Dealing with Stress
Stress is the body’s way of responding to and protecting against physical or emotional threats, whether real or imagined. It isn’t necessarily bad since it can motivate and help you to focus, but constant stress can have severe effects on both mind and body.
The nervous system responds to stress by increasing production of the hormones adrenaline and cortisol which cause the heart to beat faster, raising blood pressure and sharpening the senses. However, too much stress can affect an individual’s ability to cope, compromise the immune system, upset digestion and increase the risk of heart attack or stroke. It may also increase vulnerability to anxiety, depression and other mental health problems. Many physical conditions such as irritable bowel, eczema, insomnia and pain can be caused or exacerbated by stress.

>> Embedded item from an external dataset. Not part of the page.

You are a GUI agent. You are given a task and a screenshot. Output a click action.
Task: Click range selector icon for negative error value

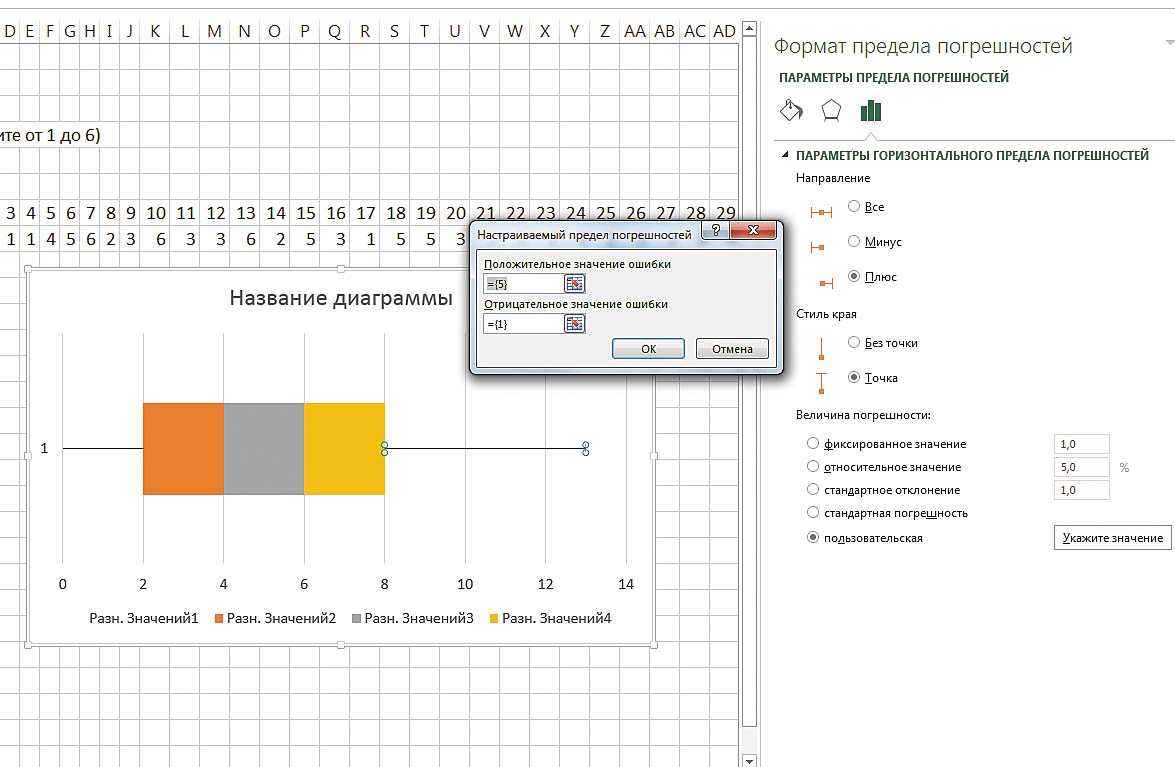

Individuals may experience stress in response to a wide range of physical and emotional stimuli including pain, violence, major life changes, relationship or financial difficulties, and unrealistic expectations. Signs of chronic stress include poor memory and ability to concentrate, constant worrying, irritability, feelings of isolation, low libido, eating or sleeping too much or too little, and neglecting responsibilities.

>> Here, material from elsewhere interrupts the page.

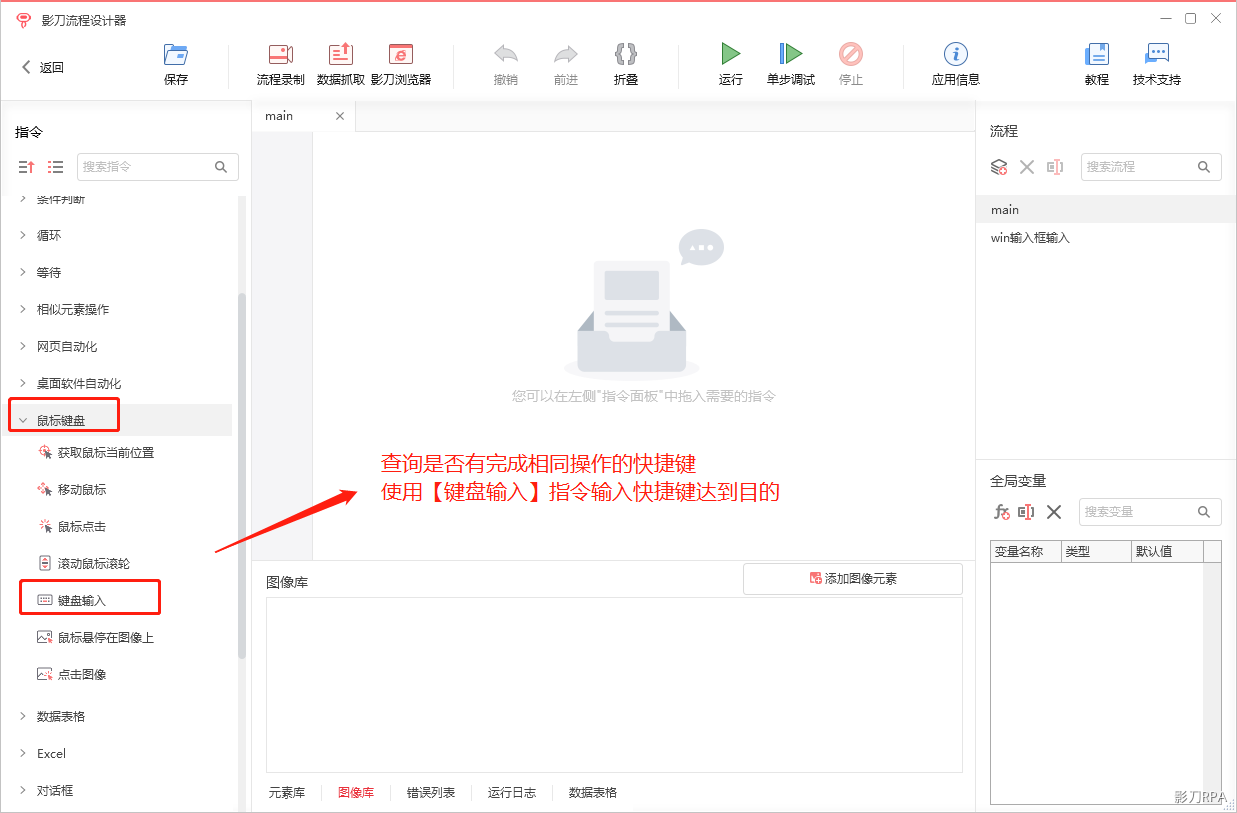Switch to the 运行日志 tab
The width and height of the screenshot is (1237, 813).
511,792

A good network of supportive family and friends combined with an optimistic outlook and strong sense of humour can help protect against stress. Proper interaction with real people is recommended. Don’t sit at home logged into social media – it can actually make you feel more isolated, especially if you dwell on what a wonderful time everyone else seems to be having.
When stressed, people often crave sugary snacks and highly processed foods. Try to adopt a healthy diet and reduce your consumption of caffeine and alcohol.
Herbs can help reduce the effects of stress and restore emotional balance. Valdrian® (Valerian) has been used for centuries to reduce tension, anxiety and over-excitability, its sedative effect due to the constituents valepotriates and isovaleric acid. It is a valuable treatment for sleep disturbances and its antispasmodic action makes it an appropriate remedy where pain is associated with tension. Passiflora is also helpful in the treatment of sleep disorders, irritability, anxiety, and spasm induced by nervous tension. Neurotone®, a traditional remedy containing the herbs Hops, Skullcap and Valerian, helps relieve stress-induced symptoms too.
Regular exercise releases endorphins that help to lift your mood. Relaxation is important too, and techniques such as yoga or meditation will help induce feelings of calmness and restore emotional balance. Chamomile is a wonderfully gentle relaxant and a cup of chamomile tea is particularly beneficial for children affected by anxiety and nervous irritability. Melissa, another calming herb, is of particular value in the treatment of agitation, nervous digestive complaints, sleeping problems, melancholy and grief.
Panax Ginseng can be helpful in dealing with physical and mental exhaustion, enhancing the body’s resistance to external stresses and improving physical and mental performance. It improves the responses of the adrenal glands in secreting the stress hormones. It should not be taken continuously – occasional use or courses of 1 month followed by a 2 month interval are recommended.
Finally, you should consider taking a Vitamin B-complex supplement. The B-vitamins are essential for maintaining the health of the brain and nervous system, and depletion of B-vitamins is more marked in those who drink lots of alcohol or who suffer from stress.
The above information is for guidance only, and is not intended to take the place of diagnosis and treatment by a qualified practitioner. If you are pregnant or breastfeeding, or taking any other medication, you should seek advice from a health professional.